##### EXTRACTED INFORMATION

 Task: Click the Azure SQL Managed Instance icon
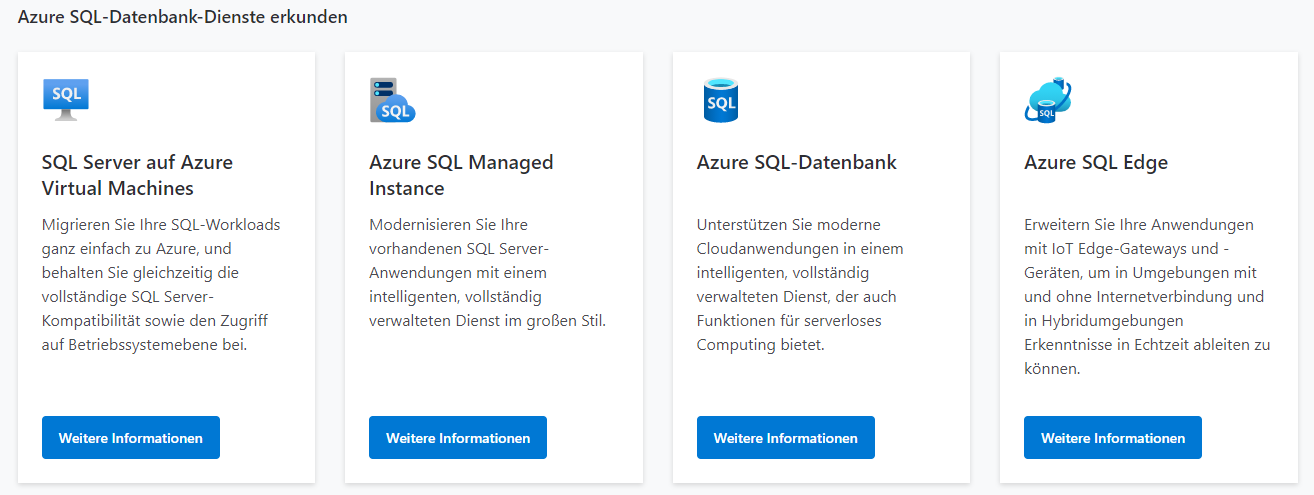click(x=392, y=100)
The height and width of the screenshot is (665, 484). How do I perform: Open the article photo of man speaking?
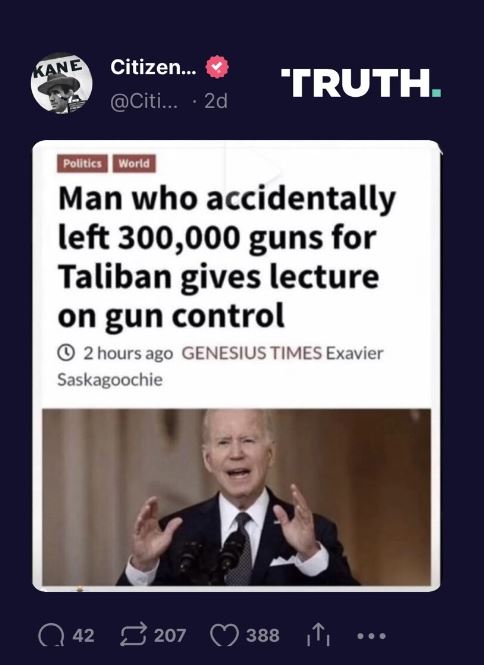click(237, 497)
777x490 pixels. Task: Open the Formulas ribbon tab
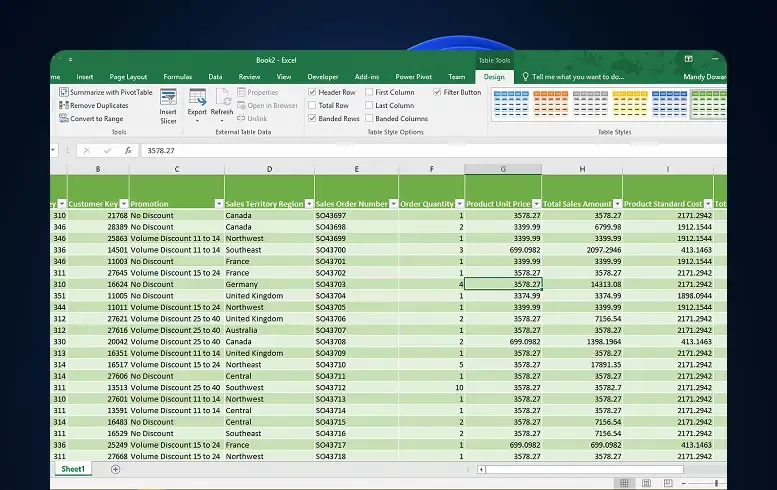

##########

- [EXERCISE DESCRIPTION] Would you provide an exact, picture-free copy of the data above?

- [EXERCISE RESULT]
 Task: Click the Azure SQL Managed Instance icon
click(x=392, y=100)
The height and width of the screenshot is (665, 484). How do I perform: Open the article photo of man speaking?
click(237, 497)
777x490 pixels. Task: Open the Formulas ribbon tab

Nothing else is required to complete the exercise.